• **SOURCE DOCUMENT**:
○ ○ ○ ○ ○

# Mess Dinner Tradition



## Sig_Des (22 Sep 2005)

Anyone know what the traditional reason is for members not getting up from the table to go to the bathroom at a men's mess dinner?
is this an forces-wide tradition, or is it unit level?

Example: At our Regimental Men's Mess Dinners, tradition dictates that we cannot get up from the table during the course of the program, ie the meal, the toasts, the anthems, until we have our "7.62" minute break, where we can get up and go, followed by the speeches.

If someone gets up during this time, their chair is removed, and they have to request permission from the PMC to rejoin the table in front of the whole regiment, which can be embarassing for them and amusing for us. I remember one member, who had been at the sauce a bit, crying when she found her chair gone.

This also makes for some improvisation on members parts...many are the guys who would rather relieve themselves in a cup under the table than be faced with the embarassment of the Regiment.

My question is: Does anyone know the story behind this tradition?


----------



## PViddy (22 Sep 2005)

○ ○ ○ ○ ○

• **LISTED RECORDS**:
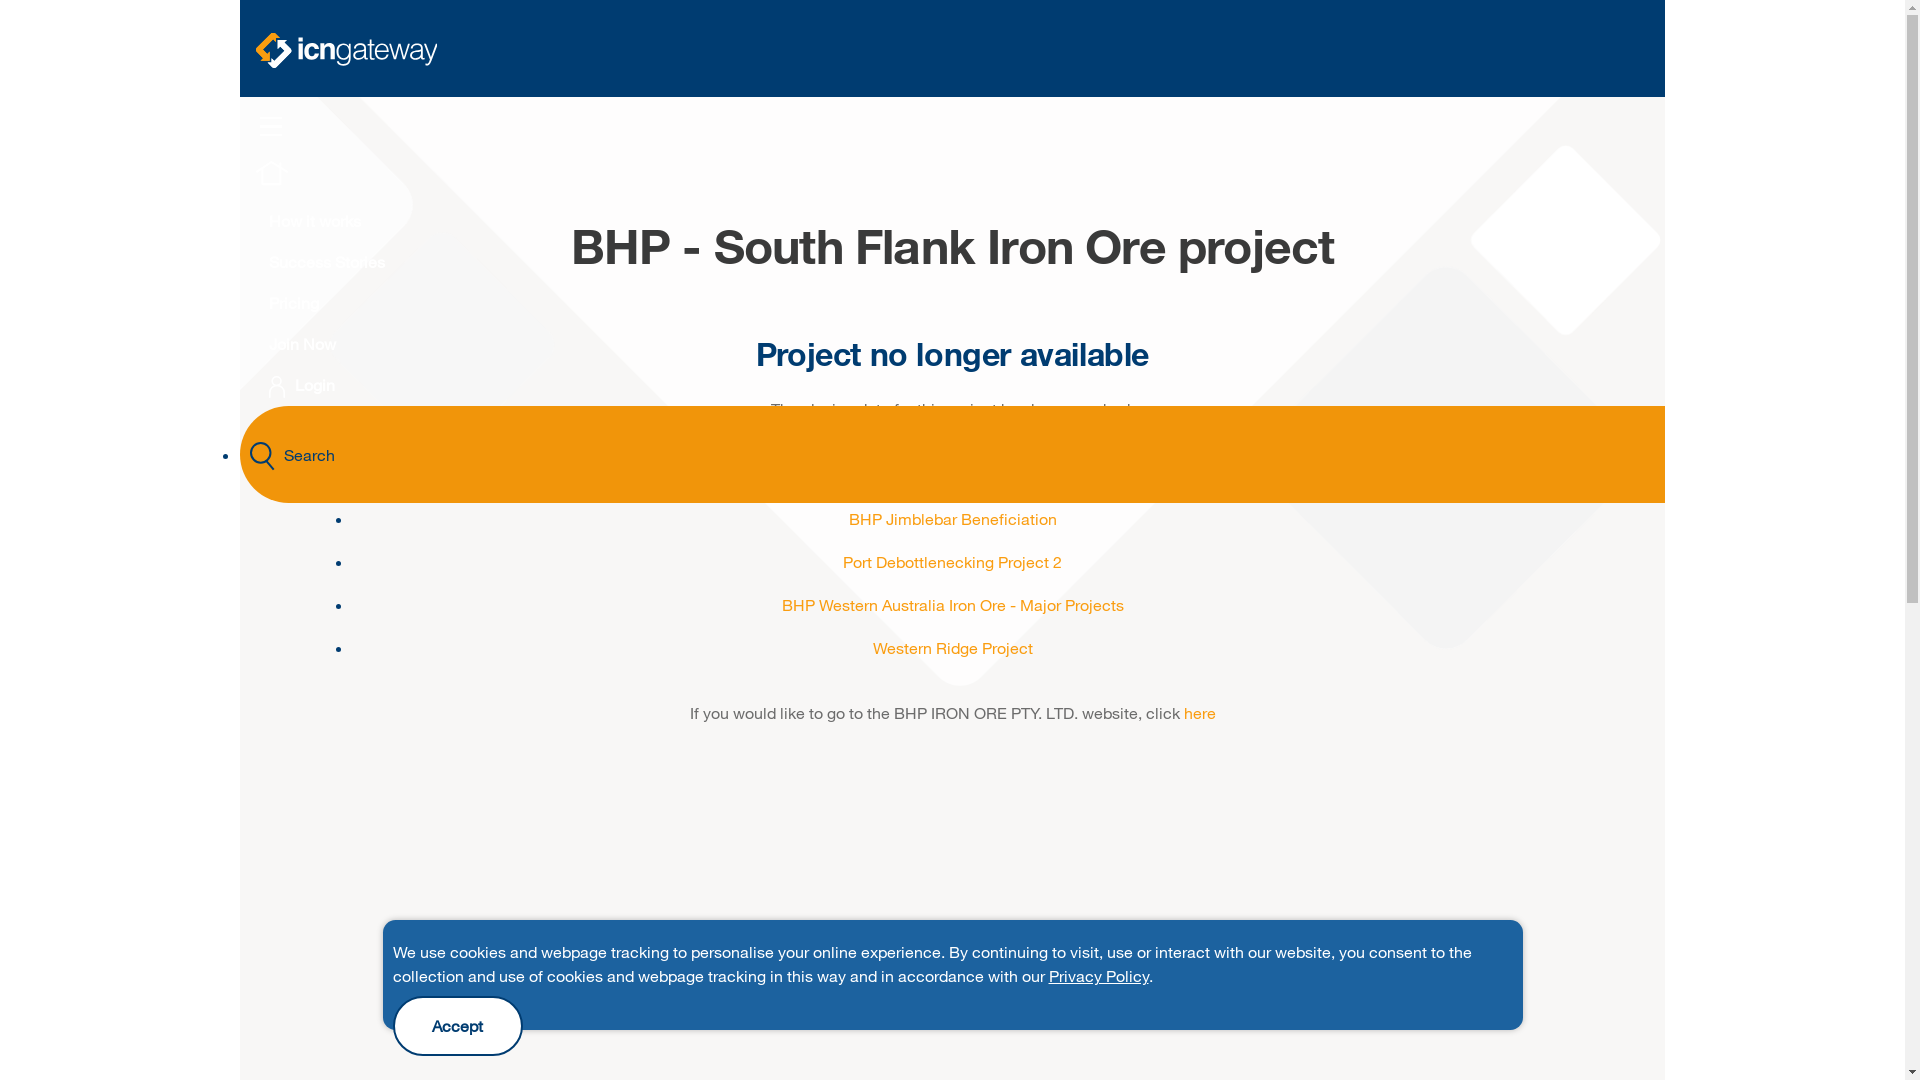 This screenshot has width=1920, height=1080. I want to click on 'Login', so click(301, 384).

○ ○ ○ ○ ○

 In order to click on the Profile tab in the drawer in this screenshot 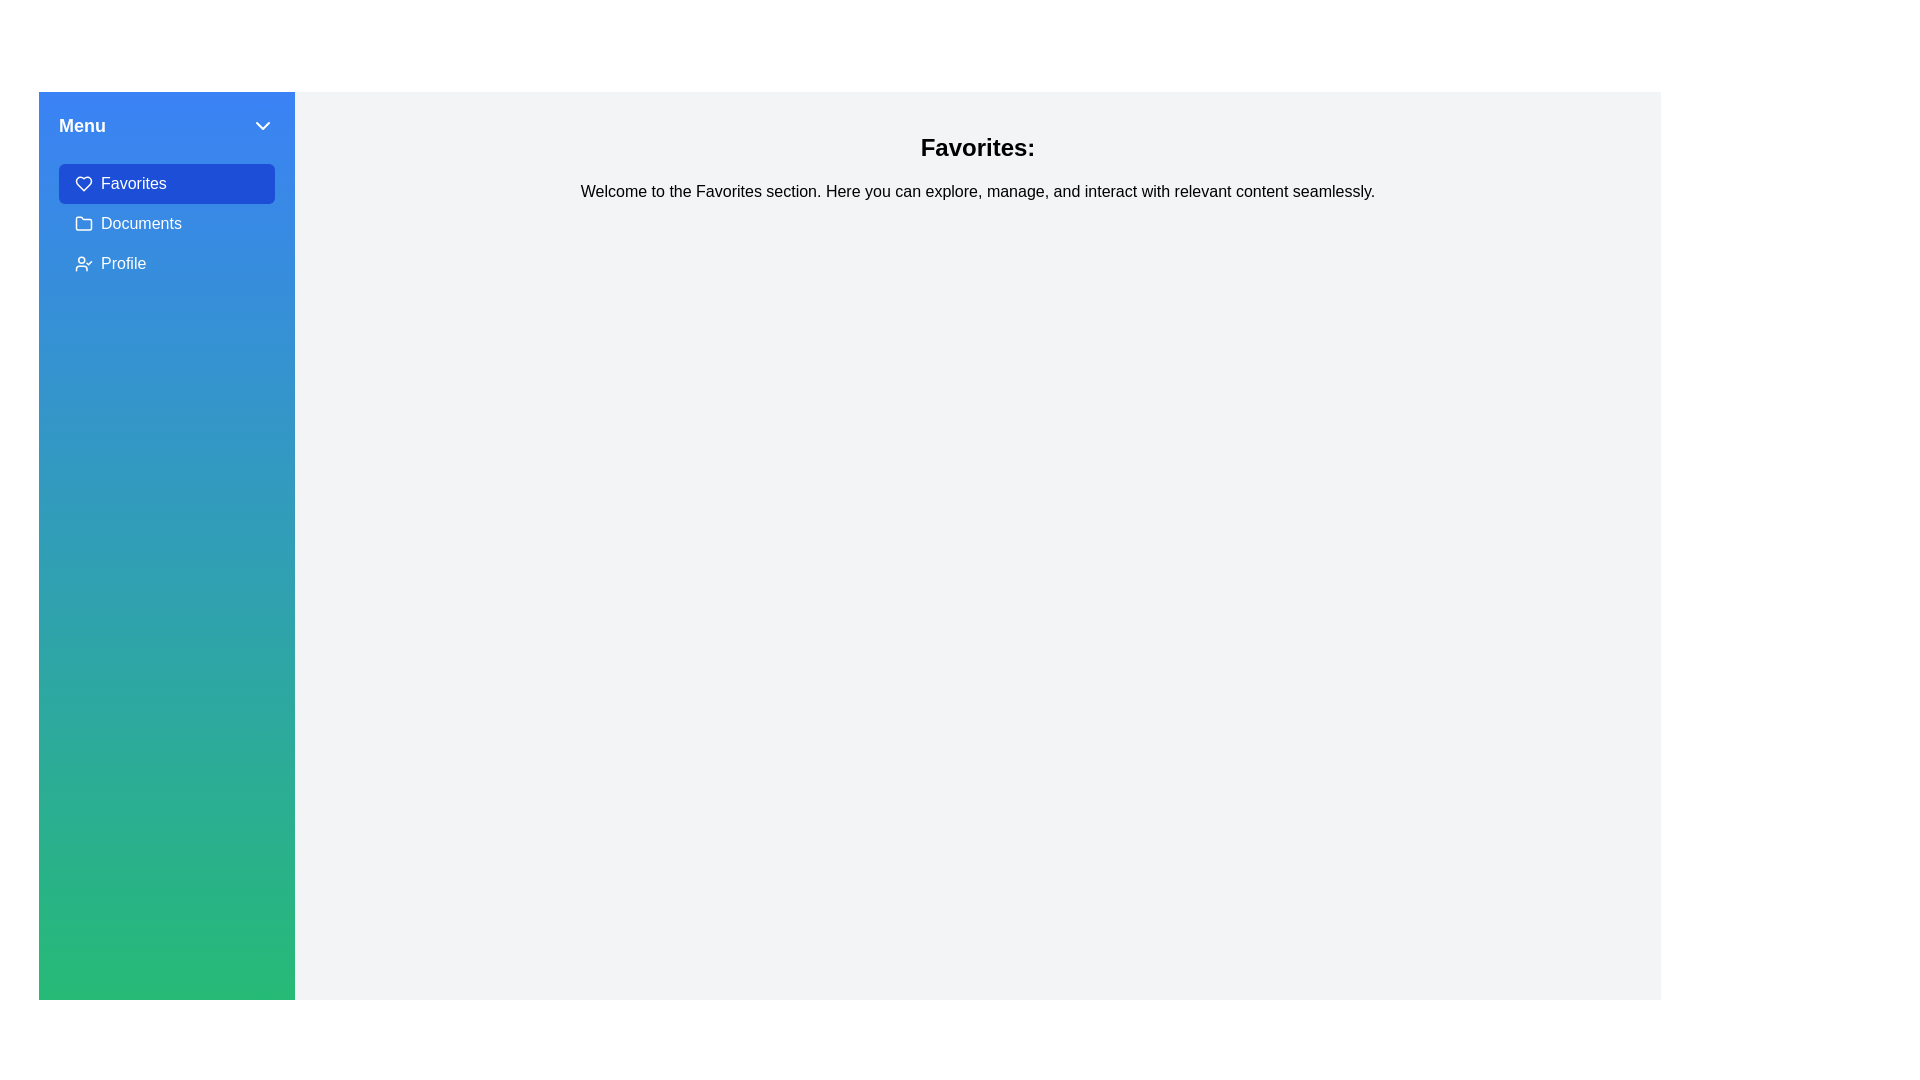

○ ○ ○ ○ ○

• **PROBLEMS**:
• 1. In the mess dinner tradition thread, what happens to a member who gets up from the table during the program?
• 2. Carry on the forum thread about mess dinner tradition from the point where it stops.

• **RESPONSES FOR EACH TASK**:
• 1. The member's chair is removed, and they must request permission from the PMC to rejoin the table in front of the whole regiment.

• 2.
I believe we follow similiar traditions in the AF.  if you needed to be excused permission from the PMC must be sought.  It was considered "offensive" to the PMC and the head table if you just got up and left.  Therfore you must wait till the break or....come up with other means.

As far as the chair going missing, that is just all in good fun as the PMC is also responsible for the entertainment for the evening somtimes via the Vice PMC.  Chairs will go missing, name cards switched, people will be "set up" etc.

As i don't know the full story behind where this rule of etiquette came from, i will leave it to the forum elders...lol.


cheers

PV


----------



## Michael OLeary (22 Sep 2005)

The "tradition" of not leaving the room until the dinner concluded is most likely an exaggeration of previous custom and allowances, complicated by not exactly outlining all the options to subalterns. 

A few relevant extracts:

Customs of the Service
(Advice to those newly commissioned)
by A.H.S.
1939


> To indicate that dinner is concluded and those officers who wish to leave the table may do so, the President will stand for the second time. If an officer for purposes connected with duty or any other urgent reason desires to leave the dinner table before such an indication has been given, he must walk round to the President and ask permission to leave.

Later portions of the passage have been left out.